— TASK REQUIREMENTS —
Filter the entries that follow, copying every line in which the word "upload" appears.

————

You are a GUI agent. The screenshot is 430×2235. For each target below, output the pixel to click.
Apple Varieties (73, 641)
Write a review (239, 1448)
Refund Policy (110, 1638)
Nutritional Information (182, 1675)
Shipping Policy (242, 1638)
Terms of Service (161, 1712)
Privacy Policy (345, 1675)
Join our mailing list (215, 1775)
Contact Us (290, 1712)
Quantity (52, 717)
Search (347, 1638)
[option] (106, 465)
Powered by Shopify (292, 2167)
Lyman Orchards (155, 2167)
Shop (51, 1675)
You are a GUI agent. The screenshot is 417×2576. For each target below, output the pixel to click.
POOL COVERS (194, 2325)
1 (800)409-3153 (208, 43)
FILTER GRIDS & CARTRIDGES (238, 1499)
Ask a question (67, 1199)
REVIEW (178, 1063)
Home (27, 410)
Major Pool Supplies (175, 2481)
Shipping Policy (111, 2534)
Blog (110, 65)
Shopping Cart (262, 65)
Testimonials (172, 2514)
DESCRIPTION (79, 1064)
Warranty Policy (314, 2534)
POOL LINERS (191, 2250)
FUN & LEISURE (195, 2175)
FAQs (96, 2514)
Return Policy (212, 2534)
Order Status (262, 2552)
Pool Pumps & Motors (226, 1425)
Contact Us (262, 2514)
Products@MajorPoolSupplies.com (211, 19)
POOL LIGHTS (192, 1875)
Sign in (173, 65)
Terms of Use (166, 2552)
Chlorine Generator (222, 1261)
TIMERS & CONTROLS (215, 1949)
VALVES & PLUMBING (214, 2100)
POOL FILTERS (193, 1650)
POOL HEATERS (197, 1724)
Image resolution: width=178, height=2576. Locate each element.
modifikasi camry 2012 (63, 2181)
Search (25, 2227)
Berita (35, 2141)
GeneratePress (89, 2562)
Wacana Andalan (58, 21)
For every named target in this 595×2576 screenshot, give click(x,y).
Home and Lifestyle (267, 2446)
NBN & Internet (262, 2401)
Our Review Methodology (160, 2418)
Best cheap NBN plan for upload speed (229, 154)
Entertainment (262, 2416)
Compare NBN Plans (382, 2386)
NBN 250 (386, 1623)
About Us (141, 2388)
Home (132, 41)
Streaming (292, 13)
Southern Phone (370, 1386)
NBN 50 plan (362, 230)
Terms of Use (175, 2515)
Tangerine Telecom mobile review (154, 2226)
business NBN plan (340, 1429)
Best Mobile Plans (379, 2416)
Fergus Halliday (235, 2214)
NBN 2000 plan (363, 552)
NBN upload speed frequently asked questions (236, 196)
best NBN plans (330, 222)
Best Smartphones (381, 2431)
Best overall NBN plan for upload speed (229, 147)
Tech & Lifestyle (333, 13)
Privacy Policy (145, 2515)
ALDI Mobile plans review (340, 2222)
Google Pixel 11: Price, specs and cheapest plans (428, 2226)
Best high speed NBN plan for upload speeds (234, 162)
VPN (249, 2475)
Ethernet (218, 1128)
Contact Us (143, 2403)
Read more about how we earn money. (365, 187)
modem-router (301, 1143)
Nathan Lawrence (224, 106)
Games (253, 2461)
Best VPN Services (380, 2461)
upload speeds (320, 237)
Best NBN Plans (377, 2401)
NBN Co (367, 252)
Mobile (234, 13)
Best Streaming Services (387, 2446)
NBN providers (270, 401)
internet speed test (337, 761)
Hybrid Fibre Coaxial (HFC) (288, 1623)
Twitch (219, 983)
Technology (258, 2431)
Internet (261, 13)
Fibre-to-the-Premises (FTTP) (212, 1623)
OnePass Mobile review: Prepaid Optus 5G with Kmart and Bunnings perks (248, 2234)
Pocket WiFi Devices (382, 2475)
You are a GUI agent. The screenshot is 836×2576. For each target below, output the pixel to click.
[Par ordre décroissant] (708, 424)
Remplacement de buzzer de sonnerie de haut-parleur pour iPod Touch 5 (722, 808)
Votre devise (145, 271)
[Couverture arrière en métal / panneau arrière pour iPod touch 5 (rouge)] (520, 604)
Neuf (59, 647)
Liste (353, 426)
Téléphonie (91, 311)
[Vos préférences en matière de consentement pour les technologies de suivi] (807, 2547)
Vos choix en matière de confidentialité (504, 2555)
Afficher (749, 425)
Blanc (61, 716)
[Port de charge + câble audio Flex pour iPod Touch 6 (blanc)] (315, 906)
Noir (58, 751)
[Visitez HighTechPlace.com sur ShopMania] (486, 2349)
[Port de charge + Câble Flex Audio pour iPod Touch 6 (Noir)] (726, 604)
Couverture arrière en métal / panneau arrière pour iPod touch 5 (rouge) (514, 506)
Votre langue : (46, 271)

————

— TASK OUTPUT —
Best cheap NBN plan for upload speed (229, 154)
NBN upload speed frequently asked questions (236, 196)
Best overall NBN plan for upload speed (229, 147)
Best high speed NBN plan for upload speeds (234, 162)
upload speeds (320, 237)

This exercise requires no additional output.